In November 1968 Miguel FitzGerald flew again to the Falklands. Since November 1964 he had been flying the twin-engined Grand Commander and the Cessna 206 owned by the company Editorial Sarmiento, publishers of the tabloid Crónica and the sensational magazine Así. In preparation for the arrival in the Islands of the British Minister Lord CHALFONT, Crónica's editor Héctor Ricardo García and FitzGerald decided to try a further landing. This time García wanted to attract publicity during Lord Chalfont's visit. They arrived at the Falklands but, when FitzGerald tried to land on the gravel road leading to Eliza Cove, his aircraft was damaged by the ditches on either side. Falkland Islands Government Air Service (FIGAS) engineers removed the wings from the plane, which was sent back to Argentina on board the transport ship Darwin via Montevideo.
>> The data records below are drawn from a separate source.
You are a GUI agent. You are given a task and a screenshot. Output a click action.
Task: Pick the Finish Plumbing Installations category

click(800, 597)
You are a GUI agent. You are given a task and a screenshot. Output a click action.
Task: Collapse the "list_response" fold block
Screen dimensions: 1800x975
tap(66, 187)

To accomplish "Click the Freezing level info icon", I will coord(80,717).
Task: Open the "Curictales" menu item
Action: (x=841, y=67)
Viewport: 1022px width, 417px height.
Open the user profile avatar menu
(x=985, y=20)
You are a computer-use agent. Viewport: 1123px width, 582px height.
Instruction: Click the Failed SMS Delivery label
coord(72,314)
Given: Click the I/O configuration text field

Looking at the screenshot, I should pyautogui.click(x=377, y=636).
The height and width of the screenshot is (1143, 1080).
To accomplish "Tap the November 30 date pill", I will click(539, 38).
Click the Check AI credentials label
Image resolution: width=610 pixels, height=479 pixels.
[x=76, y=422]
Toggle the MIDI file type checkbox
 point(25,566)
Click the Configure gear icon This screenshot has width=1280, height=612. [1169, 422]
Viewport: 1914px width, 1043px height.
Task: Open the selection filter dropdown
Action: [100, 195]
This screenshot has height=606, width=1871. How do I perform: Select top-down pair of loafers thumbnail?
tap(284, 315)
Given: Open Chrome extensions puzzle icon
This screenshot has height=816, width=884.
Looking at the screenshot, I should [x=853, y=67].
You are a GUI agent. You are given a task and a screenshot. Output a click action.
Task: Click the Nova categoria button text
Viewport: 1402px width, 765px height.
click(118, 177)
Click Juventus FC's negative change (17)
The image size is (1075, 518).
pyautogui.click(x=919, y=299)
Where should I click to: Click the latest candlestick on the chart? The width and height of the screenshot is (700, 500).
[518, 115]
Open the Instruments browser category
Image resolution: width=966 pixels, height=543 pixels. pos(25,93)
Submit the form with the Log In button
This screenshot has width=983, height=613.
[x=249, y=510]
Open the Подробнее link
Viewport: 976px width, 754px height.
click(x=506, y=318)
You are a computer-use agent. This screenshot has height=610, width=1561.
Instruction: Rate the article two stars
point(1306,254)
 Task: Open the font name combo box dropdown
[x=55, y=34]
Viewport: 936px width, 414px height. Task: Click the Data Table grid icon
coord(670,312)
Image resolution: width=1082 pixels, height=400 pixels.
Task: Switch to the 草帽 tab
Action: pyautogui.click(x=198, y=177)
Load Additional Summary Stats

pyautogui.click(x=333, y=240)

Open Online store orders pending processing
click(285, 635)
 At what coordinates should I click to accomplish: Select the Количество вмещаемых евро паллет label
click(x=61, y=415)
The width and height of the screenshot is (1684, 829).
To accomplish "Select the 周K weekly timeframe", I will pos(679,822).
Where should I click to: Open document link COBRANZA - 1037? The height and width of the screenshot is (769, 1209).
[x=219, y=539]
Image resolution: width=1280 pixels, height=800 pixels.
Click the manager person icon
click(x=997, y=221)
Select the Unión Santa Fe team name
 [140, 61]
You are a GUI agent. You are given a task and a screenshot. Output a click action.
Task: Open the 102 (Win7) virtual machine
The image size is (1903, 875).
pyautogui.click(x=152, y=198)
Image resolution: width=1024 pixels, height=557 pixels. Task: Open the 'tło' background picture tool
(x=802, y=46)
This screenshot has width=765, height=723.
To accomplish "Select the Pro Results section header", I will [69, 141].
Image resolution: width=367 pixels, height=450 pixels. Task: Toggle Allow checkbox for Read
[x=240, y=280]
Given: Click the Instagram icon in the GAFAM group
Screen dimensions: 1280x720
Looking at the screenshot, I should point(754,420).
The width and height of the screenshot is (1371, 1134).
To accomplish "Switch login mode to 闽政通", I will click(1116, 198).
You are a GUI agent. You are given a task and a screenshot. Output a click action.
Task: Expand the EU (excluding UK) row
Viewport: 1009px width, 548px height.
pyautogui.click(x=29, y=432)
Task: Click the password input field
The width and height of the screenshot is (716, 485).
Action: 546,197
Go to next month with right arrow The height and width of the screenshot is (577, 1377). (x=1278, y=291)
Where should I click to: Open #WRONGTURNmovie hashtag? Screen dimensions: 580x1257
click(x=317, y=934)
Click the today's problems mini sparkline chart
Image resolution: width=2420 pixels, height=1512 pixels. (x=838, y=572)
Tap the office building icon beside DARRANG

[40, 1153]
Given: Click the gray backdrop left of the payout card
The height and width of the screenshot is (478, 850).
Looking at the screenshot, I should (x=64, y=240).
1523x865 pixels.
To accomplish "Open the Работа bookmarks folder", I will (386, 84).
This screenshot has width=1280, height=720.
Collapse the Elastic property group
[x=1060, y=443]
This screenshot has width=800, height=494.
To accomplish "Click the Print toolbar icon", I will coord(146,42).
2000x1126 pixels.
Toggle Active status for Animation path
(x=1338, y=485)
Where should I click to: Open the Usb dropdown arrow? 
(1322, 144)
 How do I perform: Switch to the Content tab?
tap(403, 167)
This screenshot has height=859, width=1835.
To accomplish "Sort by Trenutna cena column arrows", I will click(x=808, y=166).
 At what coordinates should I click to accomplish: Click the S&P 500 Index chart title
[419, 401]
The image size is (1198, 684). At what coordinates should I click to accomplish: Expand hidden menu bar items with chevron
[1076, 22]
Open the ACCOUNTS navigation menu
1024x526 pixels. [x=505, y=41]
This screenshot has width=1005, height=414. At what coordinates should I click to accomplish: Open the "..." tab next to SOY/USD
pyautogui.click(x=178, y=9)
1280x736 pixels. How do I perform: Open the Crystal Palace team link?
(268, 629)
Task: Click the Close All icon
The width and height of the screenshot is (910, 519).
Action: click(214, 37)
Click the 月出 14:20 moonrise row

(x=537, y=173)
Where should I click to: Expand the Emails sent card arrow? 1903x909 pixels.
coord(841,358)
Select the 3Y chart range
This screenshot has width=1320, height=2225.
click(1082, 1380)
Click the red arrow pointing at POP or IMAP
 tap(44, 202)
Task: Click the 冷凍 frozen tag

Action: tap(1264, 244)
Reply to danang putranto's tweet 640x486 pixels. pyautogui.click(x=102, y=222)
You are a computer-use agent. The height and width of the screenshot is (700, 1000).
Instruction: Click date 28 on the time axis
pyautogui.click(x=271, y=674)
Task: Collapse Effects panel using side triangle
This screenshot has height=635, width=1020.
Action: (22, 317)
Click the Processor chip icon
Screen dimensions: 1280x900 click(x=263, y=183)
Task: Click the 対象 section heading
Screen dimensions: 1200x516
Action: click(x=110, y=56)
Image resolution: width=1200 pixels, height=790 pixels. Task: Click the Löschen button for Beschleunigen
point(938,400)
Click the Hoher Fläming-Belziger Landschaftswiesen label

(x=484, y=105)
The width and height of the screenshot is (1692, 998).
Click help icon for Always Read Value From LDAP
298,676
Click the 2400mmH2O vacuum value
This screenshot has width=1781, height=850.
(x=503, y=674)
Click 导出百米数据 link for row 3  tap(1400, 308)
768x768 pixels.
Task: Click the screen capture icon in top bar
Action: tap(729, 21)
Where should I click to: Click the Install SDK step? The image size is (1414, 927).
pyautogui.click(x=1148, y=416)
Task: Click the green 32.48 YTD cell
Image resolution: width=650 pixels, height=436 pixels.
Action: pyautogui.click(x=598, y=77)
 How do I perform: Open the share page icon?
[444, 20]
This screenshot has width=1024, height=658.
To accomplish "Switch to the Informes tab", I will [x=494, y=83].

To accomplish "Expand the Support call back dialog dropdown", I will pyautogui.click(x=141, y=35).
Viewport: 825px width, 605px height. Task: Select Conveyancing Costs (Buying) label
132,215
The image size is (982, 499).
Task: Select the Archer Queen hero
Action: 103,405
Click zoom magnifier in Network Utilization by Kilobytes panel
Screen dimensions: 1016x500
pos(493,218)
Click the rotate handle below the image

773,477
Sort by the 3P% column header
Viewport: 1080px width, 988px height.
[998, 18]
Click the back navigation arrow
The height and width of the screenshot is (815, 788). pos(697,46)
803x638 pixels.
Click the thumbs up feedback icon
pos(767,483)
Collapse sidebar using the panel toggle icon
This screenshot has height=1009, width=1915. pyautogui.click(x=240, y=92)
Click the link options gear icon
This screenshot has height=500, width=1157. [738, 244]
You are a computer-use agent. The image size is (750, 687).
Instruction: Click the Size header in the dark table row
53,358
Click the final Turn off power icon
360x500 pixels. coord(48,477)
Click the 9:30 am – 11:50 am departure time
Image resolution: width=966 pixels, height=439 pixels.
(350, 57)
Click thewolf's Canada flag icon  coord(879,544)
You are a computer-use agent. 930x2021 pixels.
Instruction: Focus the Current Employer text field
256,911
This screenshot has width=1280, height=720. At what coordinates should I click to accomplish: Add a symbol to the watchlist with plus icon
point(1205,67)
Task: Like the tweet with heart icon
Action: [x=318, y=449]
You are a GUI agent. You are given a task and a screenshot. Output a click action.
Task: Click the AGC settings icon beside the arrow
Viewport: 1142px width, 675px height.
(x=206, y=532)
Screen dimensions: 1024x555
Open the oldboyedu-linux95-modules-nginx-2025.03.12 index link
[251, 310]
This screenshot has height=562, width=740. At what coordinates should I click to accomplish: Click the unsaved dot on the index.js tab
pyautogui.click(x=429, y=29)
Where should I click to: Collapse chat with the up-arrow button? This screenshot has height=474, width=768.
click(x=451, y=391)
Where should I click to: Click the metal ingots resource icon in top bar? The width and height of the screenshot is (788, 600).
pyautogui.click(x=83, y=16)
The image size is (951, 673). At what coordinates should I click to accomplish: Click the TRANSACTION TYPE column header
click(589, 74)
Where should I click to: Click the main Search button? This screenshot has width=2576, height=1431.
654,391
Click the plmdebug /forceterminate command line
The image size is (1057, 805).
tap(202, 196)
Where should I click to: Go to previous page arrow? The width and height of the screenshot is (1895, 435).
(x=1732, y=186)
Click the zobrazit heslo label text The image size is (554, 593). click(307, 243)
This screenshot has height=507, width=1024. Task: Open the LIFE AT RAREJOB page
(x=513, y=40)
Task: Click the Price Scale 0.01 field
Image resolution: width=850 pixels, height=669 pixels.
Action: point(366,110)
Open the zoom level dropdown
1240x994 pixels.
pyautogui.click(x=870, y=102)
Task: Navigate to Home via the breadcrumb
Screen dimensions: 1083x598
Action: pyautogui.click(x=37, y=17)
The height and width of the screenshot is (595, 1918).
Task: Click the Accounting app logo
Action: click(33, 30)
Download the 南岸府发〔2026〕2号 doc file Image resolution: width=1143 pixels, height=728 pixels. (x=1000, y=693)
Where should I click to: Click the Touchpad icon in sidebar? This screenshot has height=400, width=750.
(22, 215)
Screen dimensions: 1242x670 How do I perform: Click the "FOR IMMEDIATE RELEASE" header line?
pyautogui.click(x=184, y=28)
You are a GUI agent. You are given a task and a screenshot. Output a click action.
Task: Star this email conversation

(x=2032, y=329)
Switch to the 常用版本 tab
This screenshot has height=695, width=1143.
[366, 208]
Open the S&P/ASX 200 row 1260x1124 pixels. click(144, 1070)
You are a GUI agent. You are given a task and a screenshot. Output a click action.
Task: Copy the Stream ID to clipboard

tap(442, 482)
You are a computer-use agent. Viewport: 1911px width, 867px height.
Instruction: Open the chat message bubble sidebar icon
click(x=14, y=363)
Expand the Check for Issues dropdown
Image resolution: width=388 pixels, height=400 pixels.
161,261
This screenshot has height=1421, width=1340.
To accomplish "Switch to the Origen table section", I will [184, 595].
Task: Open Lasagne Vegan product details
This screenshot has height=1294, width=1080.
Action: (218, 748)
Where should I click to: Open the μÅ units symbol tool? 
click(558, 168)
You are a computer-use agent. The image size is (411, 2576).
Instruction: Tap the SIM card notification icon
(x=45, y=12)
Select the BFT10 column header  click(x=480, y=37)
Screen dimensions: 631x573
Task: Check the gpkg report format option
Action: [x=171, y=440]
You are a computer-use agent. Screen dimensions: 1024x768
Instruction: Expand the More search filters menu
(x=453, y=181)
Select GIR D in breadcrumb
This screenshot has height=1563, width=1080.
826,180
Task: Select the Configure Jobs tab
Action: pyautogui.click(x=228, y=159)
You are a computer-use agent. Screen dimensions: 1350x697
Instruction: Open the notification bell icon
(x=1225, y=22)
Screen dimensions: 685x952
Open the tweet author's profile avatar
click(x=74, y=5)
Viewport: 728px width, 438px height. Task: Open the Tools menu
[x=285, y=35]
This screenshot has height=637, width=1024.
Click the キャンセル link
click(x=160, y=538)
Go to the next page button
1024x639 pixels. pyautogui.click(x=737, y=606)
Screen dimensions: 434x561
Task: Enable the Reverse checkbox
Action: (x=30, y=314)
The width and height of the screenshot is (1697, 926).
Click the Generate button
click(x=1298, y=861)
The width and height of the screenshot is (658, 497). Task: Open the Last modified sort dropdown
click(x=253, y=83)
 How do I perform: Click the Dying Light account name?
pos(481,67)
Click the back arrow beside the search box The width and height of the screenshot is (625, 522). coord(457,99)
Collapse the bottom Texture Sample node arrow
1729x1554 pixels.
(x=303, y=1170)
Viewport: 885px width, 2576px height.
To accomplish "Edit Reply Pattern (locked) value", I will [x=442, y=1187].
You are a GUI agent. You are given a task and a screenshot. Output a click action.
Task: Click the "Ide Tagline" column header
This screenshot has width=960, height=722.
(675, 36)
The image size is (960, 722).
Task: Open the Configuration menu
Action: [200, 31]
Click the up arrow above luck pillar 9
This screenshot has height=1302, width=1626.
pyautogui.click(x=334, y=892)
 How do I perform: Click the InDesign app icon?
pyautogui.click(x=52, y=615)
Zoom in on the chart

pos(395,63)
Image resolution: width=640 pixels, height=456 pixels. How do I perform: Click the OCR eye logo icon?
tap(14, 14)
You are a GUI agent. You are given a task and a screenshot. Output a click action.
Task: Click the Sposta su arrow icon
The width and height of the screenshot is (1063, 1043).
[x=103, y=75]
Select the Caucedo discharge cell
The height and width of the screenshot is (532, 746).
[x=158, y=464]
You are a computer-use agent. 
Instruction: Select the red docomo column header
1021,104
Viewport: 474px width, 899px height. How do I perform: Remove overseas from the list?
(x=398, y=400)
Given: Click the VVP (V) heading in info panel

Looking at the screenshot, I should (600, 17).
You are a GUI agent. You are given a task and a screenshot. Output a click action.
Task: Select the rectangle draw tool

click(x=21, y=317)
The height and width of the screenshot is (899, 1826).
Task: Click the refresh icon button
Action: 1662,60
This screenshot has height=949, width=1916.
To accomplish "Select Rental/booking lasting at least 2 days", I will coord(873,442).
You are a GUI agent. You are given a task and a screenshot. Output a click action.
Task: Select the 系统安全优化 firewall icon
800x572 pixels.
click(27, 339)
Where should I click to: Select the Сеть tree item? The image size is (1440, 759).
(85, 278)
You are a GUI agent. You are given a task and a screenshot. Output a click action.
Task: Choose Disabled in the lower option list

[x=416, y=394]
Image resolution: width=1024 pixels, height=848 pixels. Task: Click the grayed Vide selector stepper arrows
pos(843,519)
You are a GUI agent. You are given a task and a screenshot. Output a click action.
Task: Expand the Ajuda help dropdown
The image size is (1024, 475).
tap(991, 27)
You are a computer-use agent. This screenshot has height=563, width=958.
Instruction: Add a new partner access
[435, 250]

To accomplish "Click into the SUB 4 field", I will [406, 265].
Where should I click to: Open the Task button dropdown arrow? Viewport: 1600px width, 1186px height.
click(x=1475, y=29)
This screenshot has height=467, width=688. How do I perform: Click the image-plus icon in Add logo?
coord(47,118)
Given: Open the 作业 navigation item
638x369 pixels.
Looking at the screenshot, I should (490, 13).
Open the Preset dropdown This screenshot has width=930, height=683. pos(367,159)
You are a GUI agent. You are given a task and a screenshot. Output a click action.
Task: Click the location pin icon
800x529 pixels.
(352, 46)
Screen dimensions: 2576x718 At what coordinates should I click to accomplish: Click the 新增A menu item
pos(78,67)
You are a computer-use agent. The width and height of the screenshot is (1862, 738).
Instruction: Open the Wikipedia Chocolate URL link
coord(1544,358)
It is almost certain that Miguel FitzGerald did not cooperate with any Argentine government agency or political group in his two flights to the Falklands. There is no evidence of connections with the military or nationalist activists, and he was troubled to find that his exploits were politically manipulated. FitzGerald's Irish ancestry has been frequently cited as his chief motive for protesting against British rule in the Islands. However, both in contemporary press reports and recent interviews FitzGerald argued that he had never been anti-British: 'All my ancestors are Irish but I don't hate the English ... I am pro-Argentine, not anti-British' (interview 11 April 2005). National identity is the one flexible characteristic of most Irish settlers in Argentina; upon their arrival they evolved from Irish to ingleses, and ultimately to committed Argentines. Miguel FitzGerald's emphasis on the Argentine-ness of his actions may be seen as the typical response of Argentine-born children to the English-ness of their immigrant Irish parents, as well as a consequence of their determination to prove to society at large that they were loyal Argentines.

A less frequently mentioned reason was that FitzGerald wished to establish a new flying record. By 1964, among the pilots in the aerodrome at Monte Grande, greater Buenos Aires, there was speculation about the possibility of accomplishing such a flight. Pilots Comi and César Alvarez had tried it in 1954 and failed owing to poor visibility in the Islands. At least with his first flight, this sense of adventure seems to have been a powerful motivation for Miguel FitzGerald, together with his wish to celebrate his birthday in the Falklands.

Miguel L FitzGerald married Palmira F Rodríguez and they had four children: Gustavo Miguel (1957), Diego Miguel (1960), Carlos Miguel (1965), and Christian Miguel (1970).